Currier housed a large portion of the pre-med population, while Quincy attracted many hard science concentrators. Lowell and Dunster House were also traditionally studious.

According to Sarah Rimsky ’98, who lived in Winthrop House as an undergraduate, her house was known as the “high school gossip, social House.”

But Rimsky says this reputation was more of a function of the thin fire doors—which made eavesdropping inevitable—rather than the type of person that chose to live there.

Gentzkow, a former Kirkland House resident, says that even before randomization officially began, there was already a degree of randomness as to which students were placed in the various river Houses.

“Everybody would put those down and there was still quite a lot of luck whether you got those,” Gentzkow says.

Adam Levitin ’98, a former Currier House resident and Crimson editor, says Currier was characterized by a similar feeling. It was the House of choice for an entire spectrum of students—those who wanted singles, who did not want to live in river Houses or who were drawn to the minority community.

“I didn’t like the character and the bustle of river Houses,” Levitin says. “Everyone’s in everyone else’s business. I felt going to the Quad was like moving to the suburbs.”

Homogenized Houses?

Seven years later after the fact, Lewis says he does not believe randomization has homogenized the Houses.

“That was never the intent and it has not happened,” Lewis writes in an e-mail. “Cabot still wins the Straus Cup every year, after all!”
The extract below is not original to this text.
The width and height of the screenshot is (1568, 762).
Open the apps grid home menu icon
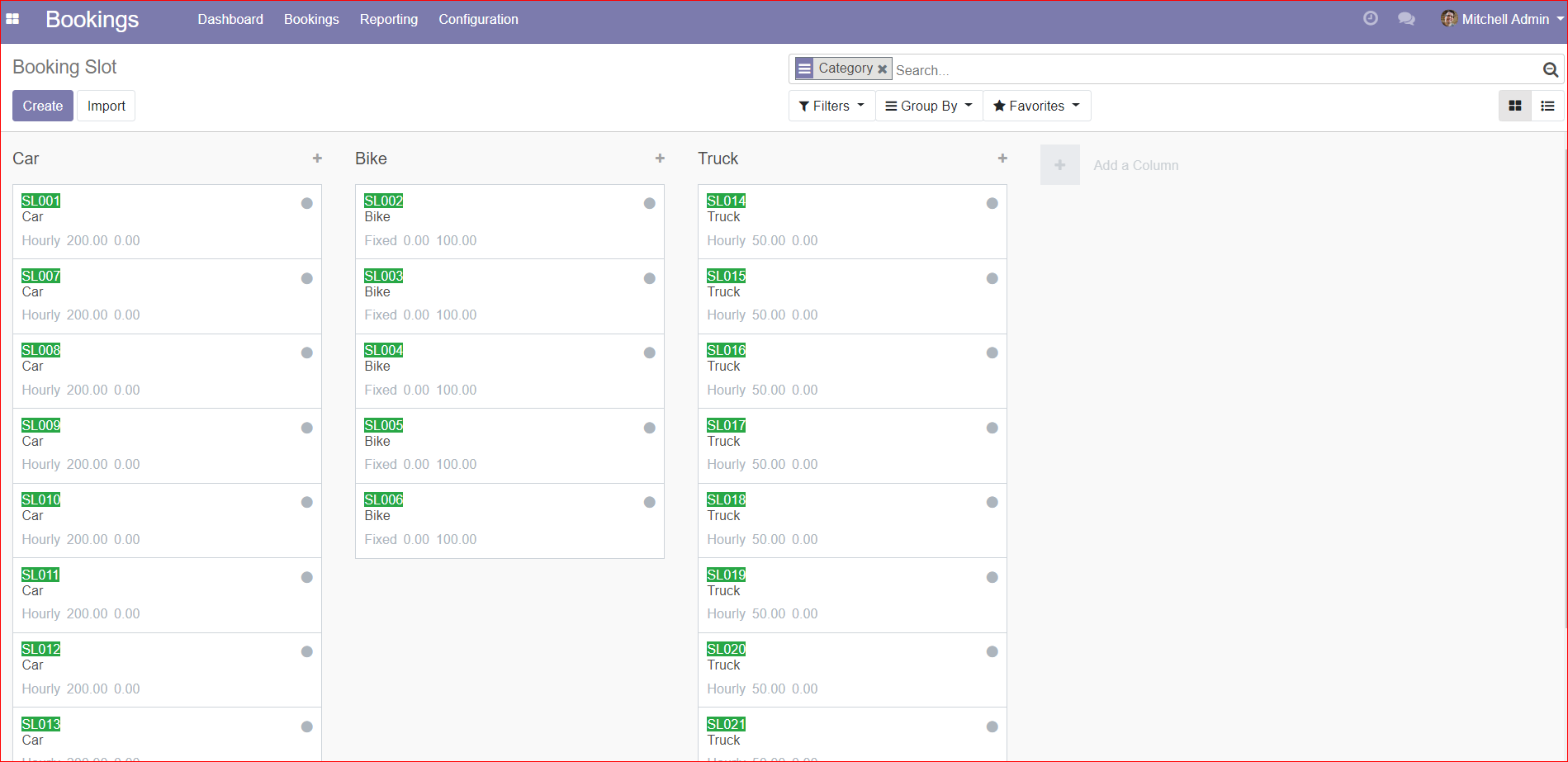pyautogui.click(x=12, y=19)
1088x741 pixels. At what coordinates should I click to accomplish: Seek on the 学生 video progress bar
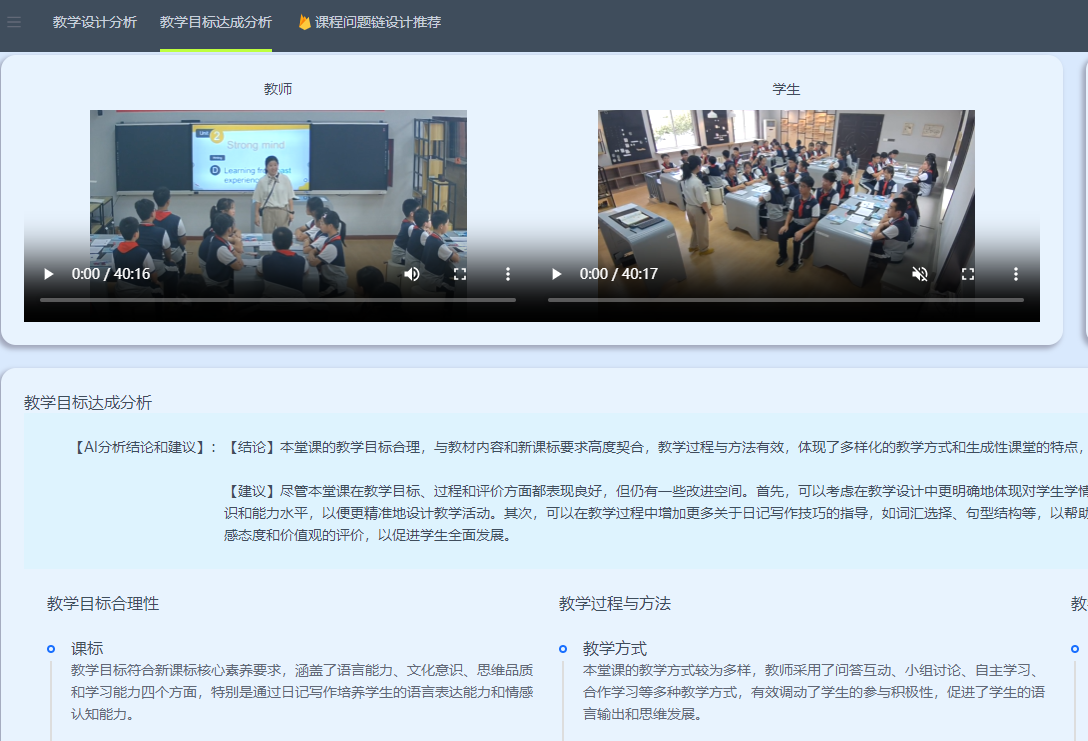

According to Lewis, students are now “monotonically” happier with their Houses than those who lived in pre-randomized Houses.

“No House has to start every fall knowing it was full of students who had been asked their preferences and had explicitly stated they did not want to be there. And no House can take for granted that students should be happy to be there because it was, for the most part, their first choice,” Lewis writes. “Every House does a better job now, I think, welcoming and incorporating its sophomores into the community.”